AINDA NÃO VIMOS O PIOR DA EXTREMA-DIREITA
A invasão do Capitólio por apoiadores de Trump –ato qualificado por alguns de tentativa de golpe de estado– é um ponto de inflexão na extrema-direita estadunidense e mesmo mundial.
A invasão marca uma mudança decisiva do modus operandi dos extremistas, agora divorciados de vez das ilusões institucionais. Tal mudança foi impulsionada pela pregação trumpiana em torno da fraude nas eleições e o ceticismo quanto aos organismos judiciais e legislativos dos EUA. Esgotada a possibilidade de atuar dentro da legalidade, só resta agir na base da força.
A invasão frustrada não esmorecerá o ânimo dos militantes neofascistas. Longe disto, deve significar um passo além na radicalização destes, a qual já vem se acentuando há anos, sendo alimentada pelo próprio Partido Republicano, inclusive por muitos que hoje se escandalizam com o que veem.
Desde pelo menos Ronald Reagan, o Partido Republicano assumiu postura francamente direitista e até antidemocrática. Sua aliança com os fundamentalistas e obscurantistas só cresceu ao longo dos anos.
Cada presidente republicano deu um passo a mais em direção à extrema-direita. Trump não caiu do céu.
Não podemos esquecer do movimento Tea Party, surgido por volta do ano 2010 e que esposava teses abertamente neofascistas, muitas delas desabrochadas no governo Trump.
Hoje, as bases eleitorais do Partido Republicano são os extratos sociais mais reacionários dos EUA, concentrando-se, sobretudo, nas regiões rurais mais conservadoras e nos extratos sociais mais privilegiados. Sem nenhuma coincidência, são estes também os grupos mais fiéis a Trump.
Também não é à toa que pelo menos metade do Partido Republicano está com Trump, sendo que 120 dos seus deputados e nove senadores republicanos votaram contra a ratificação do processo eleitoral que deu vitória a Biden. Isto depois do assalto ao Congresso e de toda comoção subsequente.
Ou seja, estruturalmente, o Partido Republicano não parece frear seu avanço rumo à extrema-direita, existindo pessoas dentro dele a apoiar ações diretas de ataque ao poder constituído. Isto apenas pode reforçar o ímpeto de militantes já normalmente dispostos ao enfrentamento.

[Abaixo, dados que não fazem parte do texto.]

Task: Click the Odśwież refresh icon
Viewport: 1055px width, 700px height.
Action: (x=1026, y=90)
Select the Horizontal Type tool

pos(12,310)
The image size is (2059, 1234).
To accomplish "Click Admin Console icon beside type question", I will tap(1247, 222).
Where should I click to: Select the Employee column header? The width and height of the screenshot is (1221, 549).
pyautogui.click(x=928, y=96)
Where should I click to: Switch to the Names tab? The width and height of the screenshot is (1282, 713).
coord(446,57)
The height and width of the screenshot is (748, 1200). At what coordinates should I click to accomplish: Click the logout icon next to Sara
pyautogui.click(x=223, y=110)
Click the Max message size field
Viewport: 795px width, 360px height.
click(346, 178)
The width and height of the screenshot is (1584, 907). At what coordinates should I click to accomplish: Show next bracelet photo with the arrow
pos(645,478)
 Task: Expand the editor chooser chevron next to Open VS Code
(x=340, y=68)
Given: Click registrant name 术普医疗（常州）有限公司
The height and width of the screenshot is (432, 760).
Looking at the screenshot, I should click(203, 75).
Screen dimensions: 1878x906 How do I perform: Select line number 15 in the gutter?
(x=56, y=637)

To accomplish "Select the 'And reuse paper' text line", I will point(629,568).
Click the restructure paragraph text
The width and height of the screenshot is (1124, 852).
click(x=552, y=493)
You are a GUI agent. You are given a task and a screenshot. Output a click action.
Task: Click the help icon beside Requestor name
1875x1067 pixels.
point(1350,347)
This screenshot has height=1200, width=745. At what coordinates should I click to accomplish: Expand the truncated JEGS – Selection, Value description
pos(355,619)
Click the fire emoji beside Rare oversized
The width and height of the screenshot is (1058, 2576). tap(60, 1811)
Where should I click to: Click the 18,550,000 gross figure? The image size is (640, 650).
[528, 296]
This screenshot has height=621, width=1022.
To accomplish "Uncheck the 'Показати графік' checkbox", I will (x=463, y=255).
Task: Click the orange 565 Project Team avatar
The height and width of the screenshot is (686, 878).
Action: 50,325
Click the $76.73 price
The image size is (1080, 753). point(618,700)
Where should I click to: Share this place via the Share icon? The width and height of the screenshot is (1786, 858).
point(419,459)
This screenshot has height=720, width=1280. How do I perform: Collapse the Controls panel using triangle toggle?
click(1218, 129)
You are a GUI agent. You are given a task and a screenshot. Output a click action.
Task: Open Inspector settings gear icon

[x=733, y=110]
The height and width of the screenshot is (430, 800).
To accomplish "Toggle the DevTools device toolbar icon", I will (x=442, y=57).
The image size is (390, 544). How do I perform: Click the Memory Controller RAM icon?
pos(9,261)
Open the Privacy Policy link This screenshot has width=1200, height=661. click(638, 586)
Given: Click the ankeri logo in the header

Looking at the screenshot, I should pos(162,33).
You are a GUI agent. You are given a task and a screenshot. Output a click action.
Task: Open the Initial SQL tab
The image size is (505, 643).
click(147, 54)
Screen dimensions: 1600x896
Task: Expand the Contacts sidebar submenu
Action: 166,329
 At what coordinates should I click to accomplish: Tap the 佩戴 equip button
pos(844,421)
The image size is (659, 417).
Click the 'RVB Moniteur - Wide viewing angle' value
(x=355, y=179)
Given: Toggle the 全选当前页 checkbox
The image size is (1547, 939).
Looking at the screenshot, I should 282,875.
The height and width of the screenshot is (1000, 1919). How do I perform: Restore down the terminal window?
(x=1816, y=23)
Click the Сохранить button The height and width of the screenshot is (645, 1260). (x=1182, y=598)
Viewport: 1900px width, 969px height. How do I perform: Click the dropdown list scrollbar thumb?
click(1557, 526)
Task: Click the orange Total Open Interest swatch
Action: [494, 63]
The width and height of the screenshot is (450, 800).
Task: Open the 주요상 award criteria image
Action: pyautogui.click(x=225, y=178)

Mesmo que Trump submerja enquanto líder destas forças, é possível que outro líder, ainda mais belicoso, surja no horizonte. O presidente vacante pode ser uma espécie de João Batista a anunciar a vinda do Messias.
Isto porque Trump não é um ponto fora da curva, ao contrário, ele não passa de expressão da grave crise enfrentada pelo capitalismo e que é ainda mais grave em seu centro, os EUA.
Muito da força da extrema-direita nos EUA vem, sobretudo, dos efeitos da desindustrialização e da queda brusca da qualidade de vida da população daquele país. Hoje, um estadunidense médio trabalha muito mais e ganha muito menos que seus pais e avôs.
Este fato gerou profundo ressentimento entre as camadas médias, sobretudo brancas, que se veem tendo de competir com imigrantes por subempregos. Trata-se de um quadro que coloca em xeque a legitimidade das instituições, sendo, portanto, campo fértil para o discurso subversivo de um Trump.
Biden, um político tradicional e fortemente ligado ao establishment, tem poucas chances de mudar o quadro. Acreditar numa volta do parafuso ao passado é uma ilusão que só poderá acirrar ainda mais o ânimo da extrema-direita. Seu governo será, com certeza extremamente turbulento, podendo fazer lembrar os anos de chumbo da França pós-68 ou mesmo da Itália, mas agora com ações partindo da extrema direita.